The majority held that “the plain language of DC 5055[] does not apply to partial knee replacements.” Therefore, a PKR can be appropriately rated under the diagnostic codes for Knee and Leg (DC 5256-5263), rather than the diagnostic codes for Prosthetic Implants. However, the majority reversed and remanded to the Board of Veterans’ Appeals to assess whether Mr. Hudgens should still be rated by analogy [38 C.F.R. § 4.20] under DC 5055, or whether Mr. Hudgens is entitled to a higher rating percentage under the various diagnostic codes affecting Knee and Leg.
Chief Judge Kasold, dissenting in part, held that the regulatory language of DC 5055 “is anything but clear . . . as to whether it covers only total knee replacements or whether it also covers partial knee replacements.” Chief Judge Kasold also noted that the Board of Veterans’ Appeals have, in the past, applied to DC 5055 to PKRs on at least eleven occasions. Given the fact that Chief Judge Kasold found there was some ambiguity in the regulatory language, he then considered the other canons of statutory/regulatory interpretation. While Chief Judge Kasold noted that deference is generally provided to an agency’s interpretation of its own regulations [commonly called “Chevron deference”], in light the inconsistent agency interpretations of DC 5055 “there is no basis to defer to the Secretary’s proffered interpretation.” Consequently, Chief Judge Kasold, citing to Brown v. Gardner, 513 U.S. 115, 118 (1994) (“[I]nterpretive doubt is to be resolved in the veteran’s favor [under Title 38]), opined that DC 5055 should apply to PKRs.

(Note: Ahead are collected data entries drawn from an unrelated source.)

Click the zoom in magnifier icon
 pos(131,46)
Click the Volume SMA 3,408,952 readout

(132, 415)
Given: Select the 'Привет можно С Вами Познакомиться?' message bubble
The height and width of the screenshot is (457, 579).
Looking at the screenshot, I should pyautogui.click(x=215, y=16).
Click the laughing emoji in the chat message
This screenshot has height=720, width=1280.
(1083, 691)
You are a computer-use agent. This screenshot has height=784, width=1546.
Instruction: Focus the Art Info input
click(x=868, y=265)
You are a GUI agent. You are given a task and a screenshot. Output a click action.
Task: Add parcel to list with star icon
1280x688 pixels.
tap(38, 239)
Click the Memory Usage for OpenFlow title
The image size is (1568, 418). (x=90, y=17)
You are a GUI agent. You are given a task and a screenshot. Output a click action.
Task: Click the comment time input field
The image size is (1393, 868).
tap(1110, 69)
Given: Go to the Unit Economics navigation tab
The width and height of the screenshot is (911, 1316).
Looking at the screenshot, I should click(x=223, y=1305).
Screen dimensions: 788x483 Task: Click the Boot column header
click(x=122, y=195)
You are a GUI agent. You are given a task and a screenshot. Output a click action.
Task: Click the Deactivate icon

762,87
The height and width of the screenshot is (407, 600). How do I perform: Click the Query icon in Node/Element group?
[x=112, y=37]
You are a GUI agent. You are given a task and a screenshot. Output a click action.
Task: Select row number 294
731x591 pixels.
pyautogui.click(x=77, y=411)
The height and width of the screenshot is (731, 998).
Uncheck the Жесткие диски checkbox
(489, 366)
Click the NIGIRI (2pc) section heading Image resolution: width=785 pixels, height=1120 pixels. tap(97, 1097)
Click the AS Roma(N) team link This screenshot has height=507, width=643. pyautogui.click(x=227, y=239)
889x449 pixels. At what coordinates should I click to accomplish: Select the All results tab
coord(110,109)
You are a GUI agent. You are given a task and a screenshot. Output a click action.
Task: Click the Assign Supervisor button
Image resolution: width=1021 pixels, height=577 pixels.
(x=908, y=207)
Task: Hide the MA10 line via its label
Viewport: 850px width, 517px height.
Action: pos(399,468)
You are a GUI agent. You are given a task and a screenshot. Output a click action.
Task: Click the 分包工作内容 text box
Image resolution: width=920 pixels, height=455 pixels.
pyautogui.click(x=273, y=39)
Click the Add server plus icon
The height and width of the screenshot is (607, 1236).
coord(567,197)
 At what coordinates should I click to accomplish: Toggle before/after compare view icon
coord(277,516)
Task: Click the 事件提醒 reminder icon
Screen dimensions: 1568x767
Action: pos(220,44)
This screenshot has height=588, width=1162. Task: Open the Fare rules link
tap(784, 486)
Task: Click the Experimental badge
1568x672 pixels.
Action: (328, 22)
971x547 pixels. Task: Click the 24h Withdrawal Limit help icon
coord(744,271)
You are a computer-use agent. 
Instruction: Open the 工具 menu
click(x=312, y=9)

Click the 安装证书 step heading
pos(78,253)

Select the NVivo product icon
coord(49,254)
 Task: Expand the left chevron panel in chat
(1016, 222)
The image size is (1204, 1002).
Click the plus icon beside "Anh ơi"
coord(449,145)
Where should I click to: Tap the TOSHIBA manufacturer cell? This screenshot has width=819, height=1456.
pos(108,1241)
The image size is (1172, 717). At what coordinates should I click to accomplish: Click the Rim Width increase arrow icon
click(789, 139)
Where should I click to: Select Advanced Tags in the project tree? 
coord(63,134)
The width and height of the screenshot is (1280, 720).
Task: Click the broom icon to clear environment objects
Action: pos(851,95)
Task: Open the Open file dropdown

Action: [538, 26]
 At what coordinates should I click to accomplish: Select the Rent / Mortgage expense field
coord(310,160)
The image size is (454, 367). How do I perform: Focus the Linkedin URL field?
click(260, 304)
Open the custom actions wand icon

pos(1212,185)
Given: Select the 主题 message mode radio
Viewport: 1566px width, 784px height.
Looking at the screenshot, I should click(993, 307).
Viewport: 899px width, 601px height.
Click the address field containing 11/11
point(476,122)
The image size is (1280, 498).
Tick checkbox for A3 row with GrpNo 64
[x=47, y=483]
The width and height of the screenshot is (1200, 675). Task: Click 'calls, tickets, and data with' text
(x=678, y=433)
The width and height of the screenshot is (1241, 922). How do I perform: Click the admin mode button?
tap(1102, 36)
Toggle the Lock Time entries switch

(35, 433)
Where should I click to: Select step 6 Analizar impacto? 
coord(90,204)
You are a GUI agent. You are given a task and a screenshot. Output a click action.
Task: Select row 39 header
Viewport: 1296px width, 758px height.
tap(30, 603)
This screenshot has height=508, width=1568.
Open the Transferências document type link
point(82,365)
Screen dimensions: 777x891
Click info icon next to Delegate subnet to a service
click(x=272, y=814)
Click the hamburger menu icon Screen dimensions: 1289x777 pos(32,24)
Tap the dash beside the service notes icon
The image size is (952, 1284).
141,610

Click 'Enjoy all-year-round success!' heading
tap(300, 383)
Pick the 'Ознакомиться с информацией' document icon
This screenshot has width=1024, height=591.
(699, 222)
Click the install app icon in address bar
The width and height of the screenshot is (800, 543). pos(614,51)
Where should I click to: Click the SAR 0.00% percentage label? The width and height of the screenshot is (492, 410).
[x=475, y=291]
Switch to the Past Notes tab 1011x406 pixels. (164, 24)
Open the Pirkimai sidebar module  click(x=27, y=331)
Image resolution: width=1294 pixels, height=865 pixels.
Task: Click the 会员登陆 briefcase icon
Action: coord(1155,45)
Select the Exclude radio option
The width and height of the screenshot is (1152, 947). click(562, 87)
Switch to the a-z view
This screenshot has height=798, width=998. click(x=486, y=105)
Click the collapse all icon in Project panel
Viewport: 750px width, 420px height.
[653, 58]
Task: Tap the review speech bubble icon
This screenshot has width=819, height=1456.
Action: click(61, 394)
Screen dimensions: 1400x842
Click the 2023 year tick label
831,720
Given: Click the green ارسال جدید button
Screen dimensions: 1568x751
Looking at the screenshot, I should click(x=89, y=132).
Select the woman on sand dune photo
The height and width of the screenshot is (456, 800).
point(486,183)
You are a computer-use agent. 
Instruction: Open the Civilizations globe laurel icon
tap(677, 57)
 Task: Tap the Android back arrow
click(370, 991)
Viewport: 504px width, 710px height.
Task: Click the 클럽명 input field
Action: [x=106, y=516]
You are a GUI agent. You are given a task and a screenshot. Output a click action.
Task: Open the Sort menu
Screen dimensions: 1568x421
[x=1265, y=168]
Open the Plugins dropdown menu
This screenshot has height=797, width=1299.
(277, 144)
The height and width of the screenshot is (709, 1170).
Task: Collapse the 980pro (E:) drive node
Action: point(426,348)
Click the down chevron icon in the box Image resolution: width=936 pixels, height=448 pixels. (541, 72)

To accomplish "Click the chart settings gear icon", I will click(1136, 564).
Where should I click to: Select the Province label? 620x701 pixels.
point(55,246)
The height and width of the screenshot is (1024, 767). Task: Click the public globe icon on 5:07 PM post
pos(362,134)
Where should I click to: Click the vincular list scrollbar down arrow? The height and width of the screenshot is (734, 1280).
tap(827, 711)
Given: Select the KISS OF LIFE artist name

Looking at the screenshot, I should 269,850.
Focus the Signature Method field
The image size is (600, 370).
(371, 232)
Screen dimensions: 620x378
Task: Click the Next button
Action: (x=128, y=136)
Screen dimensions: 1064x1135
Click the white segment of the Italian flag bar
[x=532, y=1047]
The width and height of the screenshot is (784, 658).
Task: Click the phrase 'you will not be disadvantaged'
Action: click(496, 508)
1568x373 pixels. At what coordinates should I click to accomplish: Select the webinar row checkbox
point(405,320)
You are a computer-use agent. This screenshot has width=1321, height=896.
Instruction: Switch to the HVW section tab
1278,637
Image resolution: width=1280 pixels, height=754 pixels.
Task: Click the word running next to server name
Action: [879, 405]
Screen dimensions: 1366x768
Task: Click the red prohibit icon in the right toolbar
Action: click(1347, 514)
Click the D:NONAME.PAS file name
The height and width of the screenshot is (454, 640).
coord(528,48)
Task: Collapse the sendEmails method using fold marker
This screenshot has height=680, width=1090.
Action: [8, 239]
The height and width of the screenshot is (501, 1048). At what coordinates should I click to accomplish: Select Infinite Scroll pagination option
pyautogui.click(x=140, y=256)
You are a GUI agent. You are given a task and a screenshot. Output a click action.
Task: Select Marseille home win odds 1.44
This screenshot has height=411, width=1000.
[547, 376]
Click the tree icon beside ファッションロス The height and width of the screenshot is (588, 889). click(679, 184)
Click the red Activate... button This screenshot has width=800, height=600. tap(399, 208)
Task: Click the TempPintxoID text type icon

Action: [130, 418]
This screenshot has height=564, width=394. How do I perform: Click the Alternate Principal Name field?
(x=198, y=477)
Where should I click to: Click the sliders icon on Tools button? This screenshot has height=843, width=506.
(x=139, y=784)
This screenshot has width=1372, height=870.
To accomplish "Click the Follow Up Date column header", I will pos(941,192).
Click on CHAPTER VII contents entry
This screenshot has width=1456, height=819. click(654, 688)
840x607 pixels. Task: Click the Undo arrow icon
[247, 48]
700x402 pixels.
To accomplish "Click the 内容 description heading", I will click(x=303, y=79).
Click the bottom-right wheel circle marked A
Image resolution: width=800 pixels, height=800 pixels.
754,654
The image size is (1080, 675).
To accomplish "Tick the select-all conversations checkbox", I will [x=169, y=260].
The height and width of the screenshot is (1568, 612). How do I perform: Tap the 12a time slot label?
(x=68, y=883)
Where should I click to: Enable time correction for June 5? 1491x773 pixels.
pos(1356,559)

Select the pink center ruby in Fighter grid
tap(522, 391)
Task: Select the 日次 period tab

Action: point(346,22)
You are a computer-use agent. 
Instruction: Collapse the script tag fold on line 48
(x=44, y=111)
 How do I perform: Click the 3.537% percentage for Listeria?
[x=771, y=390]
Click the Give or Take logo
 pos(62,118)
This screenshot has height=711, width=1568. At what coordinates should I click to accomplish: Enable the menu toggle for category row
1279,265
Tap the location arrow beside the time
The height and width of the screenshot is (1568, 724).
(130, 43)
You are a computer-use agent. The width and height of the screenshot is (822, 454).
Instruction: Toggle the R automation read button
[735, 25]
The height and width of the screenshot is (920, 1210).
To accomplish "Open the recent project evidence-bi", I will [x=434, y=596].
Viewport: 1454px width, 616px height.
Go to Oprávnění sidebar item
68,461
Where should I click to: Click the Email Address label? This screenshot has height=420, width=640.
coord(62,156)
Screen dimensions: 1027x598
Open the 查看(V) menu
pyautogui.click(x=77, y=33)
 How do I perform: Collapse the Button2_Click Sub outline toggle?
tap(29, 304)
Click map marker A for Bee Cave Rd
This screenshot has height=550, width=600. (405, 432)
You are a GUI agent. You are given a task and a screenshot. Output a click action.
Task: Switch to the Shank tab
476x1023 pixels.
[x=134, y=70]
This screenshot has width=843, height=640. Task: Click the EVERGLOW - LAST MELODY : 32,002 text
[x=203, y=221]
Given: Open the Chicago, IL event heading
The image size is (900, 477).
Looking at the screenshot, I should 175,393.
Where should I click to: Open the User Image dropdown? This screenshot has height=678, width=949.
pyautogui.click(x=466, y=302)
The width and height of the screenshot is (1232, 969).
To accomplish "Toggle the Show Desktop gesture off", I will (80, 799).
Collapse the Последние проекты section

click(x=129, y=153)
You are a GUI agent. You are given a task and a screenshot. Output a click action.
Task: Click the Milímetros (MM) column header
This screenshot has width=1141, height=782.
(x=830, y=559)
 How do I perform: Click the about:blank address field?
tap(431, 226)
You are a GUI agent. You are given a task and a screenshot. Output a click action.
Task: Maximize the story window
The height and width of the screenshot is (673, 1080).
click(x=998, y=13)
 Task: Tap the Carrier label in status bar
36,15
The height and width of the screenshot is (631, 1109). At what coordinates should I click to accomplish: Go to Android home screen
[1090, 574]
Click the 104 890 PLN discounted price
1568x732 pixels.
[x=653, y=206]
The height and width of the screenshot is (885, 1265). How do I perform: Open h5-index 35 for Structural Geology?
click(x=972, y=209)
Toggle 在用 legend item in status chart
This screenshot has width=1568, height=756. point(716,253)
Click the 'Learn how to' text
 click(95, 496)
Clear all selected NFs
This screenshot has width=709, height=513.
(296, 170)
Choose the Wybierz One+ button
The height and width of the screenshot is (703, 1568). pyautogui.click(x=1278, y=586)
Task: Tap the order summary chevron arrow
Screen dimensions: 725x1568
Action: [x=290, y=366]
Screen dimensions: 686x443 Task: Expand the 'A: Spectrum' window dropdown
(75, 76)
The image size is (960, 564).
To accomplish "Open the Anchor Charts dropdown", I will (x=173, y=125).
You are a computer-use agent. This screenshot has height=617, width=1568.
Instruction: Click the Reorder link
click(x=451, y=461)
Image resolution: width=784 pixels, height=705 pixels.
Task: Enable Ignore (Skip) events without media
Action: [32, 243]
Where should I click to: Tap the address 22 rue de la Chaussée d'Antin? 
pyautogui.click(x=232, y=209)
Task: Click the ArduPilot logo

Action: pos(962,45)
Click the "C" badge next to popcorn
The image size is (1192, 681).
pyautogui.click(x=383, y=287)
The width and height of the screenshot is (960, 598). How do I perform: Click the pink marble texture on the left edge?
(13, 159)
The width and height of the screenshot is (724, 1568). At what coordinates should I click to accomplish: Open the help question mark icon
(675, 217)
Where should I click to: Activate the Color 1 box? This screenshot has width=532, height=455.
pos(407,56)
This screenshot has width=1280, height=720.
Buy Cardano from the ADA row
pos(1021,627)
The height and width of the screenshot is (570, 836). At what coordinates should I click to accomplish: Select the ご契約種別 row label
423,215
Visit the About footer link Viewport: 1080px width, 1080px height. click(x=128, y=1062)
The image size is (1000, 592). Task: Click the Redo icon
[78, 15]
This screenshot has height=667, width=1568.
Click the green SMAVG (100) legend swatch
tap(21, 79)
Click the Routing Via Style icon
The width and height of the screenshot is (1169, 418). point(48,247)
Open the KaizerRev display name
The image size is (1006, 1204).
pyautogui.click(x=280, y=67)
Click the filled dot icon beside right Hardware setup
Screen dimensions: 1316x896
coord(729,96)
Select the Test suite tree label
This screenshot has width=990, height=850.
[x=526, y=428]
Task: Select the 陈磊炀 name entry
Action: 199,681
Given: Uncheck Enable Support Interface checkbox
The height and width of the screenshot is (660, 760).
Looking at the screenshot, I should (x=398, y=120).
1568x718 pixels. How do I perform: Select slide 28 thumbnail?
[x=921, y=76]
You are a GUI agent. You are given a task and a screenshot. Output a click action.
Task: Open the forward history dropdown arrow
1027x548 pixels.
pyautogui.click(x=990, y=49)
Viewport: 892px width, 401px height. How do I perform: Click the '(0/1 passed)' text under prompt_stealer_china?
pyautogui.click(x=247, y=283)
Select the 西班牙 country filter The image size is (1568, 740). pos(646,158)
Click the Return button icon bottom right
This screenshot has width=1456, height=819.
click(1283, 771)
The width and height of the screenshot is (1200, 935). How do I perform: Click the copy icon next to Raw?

What should the average veteran take away from the decision in Hudgens v. Gibson . . . beyond think carefully if you are contemplating using your GI Bill to going to law school? Foremost, if you had a PKR in will likely be rated under Knee and Leg (DC 5256-5263) rather than DC 5055. Second, regardless of what stage you are in the VA adjudicative process, thorough and contemporaneous medical evidence documenting the level of disability is crucial so that the agency can apply the most operative diagnostic code to the disability picture.
What should attorneys and advocates for veterans take away from the decision in Hudgens v. Gibson? Unless resolved by the U.S. Supreme Court, there will always be a tension in regulatory interpretation in apply Chevron deference to veterans benefits under Title 38 when Gardner and its progeny provide for “interpretive doubt in the veteran’s favor.”